T : Rien ne me vient à l’esprit malheureusement. Amaury était plutôt calme étant plus jeune.

Quels sont ses hobbies à côté du hockey ?

T : C’est quelqu’un de très actif socialement. Il fait donc beaucoup d’activités avec des amis (cinéma, soirée, …). Le confinement n’arrange pas ses affaires.

Y a-t-il quelque chose qui l’insupporte au plus haut point dans la vie de tous les jours ?

T : Quand je le bats à FIFA.

A : Il oublie de dire qu’il ne gagne que seulement quelques fois par rapport aux fois où il est battu.

Quel rôle a-t-il joué dans la montée en DH la saison passée ?

T : Il a fait exactement ce qu’on attendait d’un milieu. C’était un bon relais entre la défense et l’attaque tout en étant percutant quand il le fallait.

Comment juges-tu son championnat jusqu’à présent ?

T : À l’image de l’équipe, Amaury n’a pas encore montré toute l’étendue de son potentiel. Il a subi une blessure à l’entraînement juste avant la reprise qui l’écarte des terrains jusqu’à 2021. Ce n’est donc clairement pas son meilleur début de championnat mais il bosse dur et se prépare déjà̀ pour son retour.
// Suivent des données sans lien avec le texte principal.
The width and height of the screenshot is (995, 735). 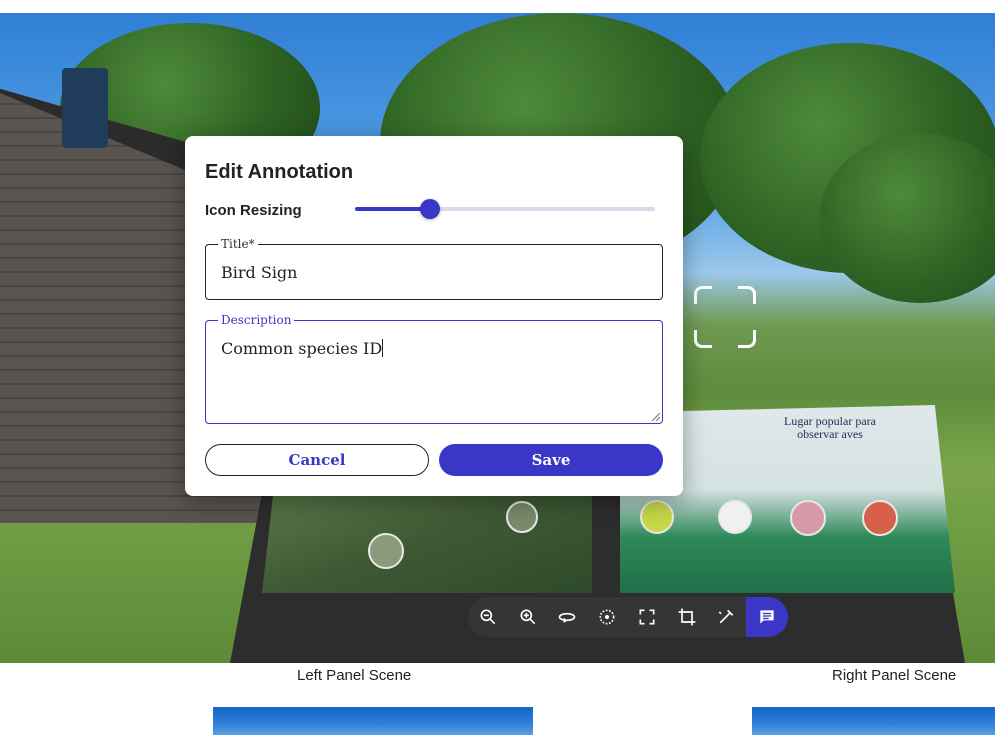 What do you see at coordinates (568, 617) in the screenshot?
I see `rotate-icon` at bounding box center [568, 617].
Je ne me fais pas de soucis pour lui.

A : J’ai eu une blessure durant le premier entrainement de reprise de la DH en novembre. Malheureusement je dois attendre quelques semaines avant de pouvoir remonter sur le terrain, ce qui est assez frustrant. Mais je continuer de m’entrainer avec ce que j’ai pour revenir plus fort en championnat.
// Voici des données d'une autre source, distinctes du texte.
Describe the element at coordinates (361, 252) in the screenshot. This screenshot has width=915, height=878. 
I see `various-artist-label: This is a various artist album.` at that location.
Le verrais-tu un jour quitter l’Old Club pour aller jouer le haut du classement de DH ? T : Je ne pense pas que ce soit son style. C’est plus un clubman. Il est toujours resté fidèle au club et à l’équipe malgré les relégations qu’on a déjà subies. Ça m’étonnerait donc.

A : Le hockey a toujours été loisir pour moi. Actuellement, je pense avant tout à mes études qui me prennent beaucoup de temps à côté. Quand je monte sur le terrain c’est avant tout pour retrouver mes coéquipiers, qui sont plus une bande de potes, et m’amuser.

Que représente l’Old Club à ses yeux ? T : Sa vision du club, et plus particulièrement de notre équipe, serait celle d’une seconde famille. On est vraiment une bonne bande de potes que ce soit sur mais surtout en dehors du terrain.

 

 

Les autres choses à savoir sur les jumeaux…

 

– Tanguy supporte le FC Barcelone tandis que son frère est fan du Real Madrid.

– Amaury est en 3e médecine à l’Université de Liège tandis que son frère est en 2e année de formation chef d’entreprise et conseiller financier à l’IFAPME

– Ils voient tous les deux La Gantoise comme candidat numéro un au titre.

– Ils ont commencé le hockey à six ans et n’ont jamais été appelés en sélections nationales de jeunes

 

 

*Les Peeters du Beerschot sont des triplés.